2)   Pembuatan pesanan atau penjualan fiktif. Hal ini dilakukan dengan tujuan agar penghasilan perusahaan periode saat ini menjadi lebih tinggi dari yang seharusnya dilaporkan.

3)   Dengan cara downgrading (menurunkan nilai produk), misalnya dengan cara menuliskan dalam faktur penjualan bahwa produk yang dijual termasuk dalam kelompok produk rusak atau cacat, sehingga harga yang tercantum menjadi lebih rendah dari harga yang sebenarnya terjadi.

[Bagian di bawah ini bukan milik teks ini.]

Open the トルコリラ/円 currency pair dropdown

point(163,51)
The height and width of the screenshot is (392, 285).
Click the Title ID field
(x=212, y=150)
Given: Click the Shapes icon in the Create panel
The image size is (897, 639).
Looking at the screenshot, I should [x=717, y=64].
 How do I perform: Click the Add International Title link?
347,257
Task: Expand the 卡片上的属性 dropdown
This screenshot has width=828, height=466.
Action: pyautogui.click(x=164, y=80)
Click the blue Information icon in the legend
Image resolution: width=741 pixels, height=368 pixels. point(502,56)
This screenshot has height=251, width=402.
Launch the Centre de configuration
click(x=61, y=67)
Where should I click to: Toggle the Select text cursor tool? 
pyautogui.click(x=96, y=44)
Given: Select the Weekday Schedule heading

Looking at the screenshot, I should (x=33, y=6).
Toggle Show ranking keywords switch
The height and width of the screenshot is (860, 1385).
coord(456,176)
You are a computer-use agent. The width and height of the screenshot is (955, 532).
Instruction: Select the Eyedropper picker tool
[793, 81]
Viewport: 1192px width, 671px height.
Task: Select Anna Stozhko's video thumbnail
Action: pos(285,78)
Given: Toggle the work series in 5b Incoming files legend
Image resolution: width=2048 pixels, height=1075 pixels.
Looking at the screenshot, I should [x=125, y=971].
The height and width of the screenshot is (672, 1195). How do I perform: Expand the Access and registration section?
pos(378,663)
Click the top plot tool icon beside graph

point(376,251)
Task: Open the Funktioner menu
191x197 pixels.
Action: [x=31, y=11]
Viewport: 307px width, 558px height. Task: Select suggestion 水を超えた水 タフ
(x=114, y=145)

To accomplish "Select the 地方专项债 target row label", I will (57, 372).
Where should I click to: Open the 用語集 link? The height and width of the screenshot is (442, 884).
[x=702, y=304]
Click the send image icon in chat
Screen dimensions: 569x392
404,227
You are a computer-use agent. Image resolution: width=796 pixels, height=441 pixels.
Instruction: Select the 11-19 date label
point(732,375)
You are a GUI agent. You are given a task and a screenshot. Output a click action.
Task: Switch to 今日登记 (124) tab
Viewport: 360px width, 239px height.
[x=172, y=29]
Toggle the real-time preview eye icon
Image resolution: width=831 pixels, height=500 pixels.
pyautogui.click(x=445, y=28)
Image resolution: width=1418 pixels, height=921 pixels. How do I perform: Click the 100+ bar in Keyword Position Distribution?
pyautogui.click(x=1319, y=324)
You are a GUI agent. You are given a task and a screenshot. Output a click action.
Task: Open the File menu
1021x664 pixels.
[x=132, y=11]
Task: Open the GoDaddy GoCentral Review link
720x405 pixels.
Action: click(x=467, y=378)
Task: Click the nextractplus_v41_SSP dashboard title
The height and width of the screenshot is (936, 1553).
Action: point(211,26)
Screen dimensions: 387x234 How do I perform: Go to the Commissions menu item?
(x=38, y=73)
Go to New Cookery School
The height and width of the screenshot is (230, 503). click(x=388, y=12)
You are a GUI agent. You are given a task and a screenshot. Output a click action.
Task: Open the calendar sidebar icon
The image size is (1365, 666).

Dengan hasil akhir dalam laporan keuangan bahwa penghasilan dari penjualan perusahaan menjadi lebih rendah dari penjulan yang seharusnya terjadi.

  1. Unsur Biaya, Yaitu:
    • Mencegah faktur pembelian misalnya faktur untuk sebuah pembelian atau pesanan dipecah menjadi beberapa pembelian atau pesanan dan selanjutnya dan selanjutnya dibuatkan beberapa faktur dengan tanggal yang berbeda, sehingga kemudian dilaporkan ke dalam beberapa periode akuntansi yang berbeda.
    • Dengan memecah faktur pembelian juga memungkinkan terjadinya peningkatan biaya angkut barang dan atau peningkatan baiaya administrasi yang semula hanya satu kali menjadi beberapa kali.
    • Mencatat biaya dibayar dimuka (prepayment) sebagai biaya. Misalnya melaporkan sewa dibayar dimuka untuk periode yang akan datang sebagai biaya sewa untuk periode saat ini.
  1. Alasan Manajemen Melakukan Perataan Laba

Dalam hubungan keagenan, manajer memiliki asimetri informasi terhadap pihak eksternal perusahaaan seperti kreditor dan investor. Hal ini terjadi ketika manajer memiliki informasi internal perusahaan relatif lebih banyak dan mengetahui informasi tersebut relatif lebih cepat. Manajemen sebagai agen yang mengetahui lebih banyak informasi, akan memanfaatkan informasi yang tidak diketahui oleh prinsipal (pemilik) untuk memaksimalkan kepentingannya. Dalam hal ini adalah pada nilai perusahaan dan manajer percaya bahwa pasar mendasarkan pada angka akuntansi. Oleh karena itu, manajer dapat menggunakan informasi yang diketahui untuk memanipulasi laporan keuangan dalam usaha memaksimalkan kemakmuran.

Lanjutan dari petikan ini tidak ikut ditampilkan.